▶ **What you should do**
The entries that follow need to be retyped verbatim.

▶ **Records provided**
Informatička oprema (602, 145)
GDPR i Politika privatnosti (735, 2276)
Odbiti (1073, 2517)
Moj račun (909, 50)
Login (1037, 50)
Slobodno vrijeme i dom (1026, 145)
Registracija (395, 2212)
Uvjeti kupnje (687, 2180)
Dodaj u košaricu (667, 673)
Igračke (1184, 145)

▶ **Exercise solution**
Informatička oprema (602, 145)
GDPR i Politika privatnosti (735, 2276)
Odbiti (1073, 2517)
Moj račun (909, 50)
Login (1037, 50)
Slobodno vrijeme i dom (1026, 145)
Registracija (395, 2212)
Uvjeti kupnje (687, 2180)
Dodaj u košaricu (667, 673)
Igračke (1184, 145)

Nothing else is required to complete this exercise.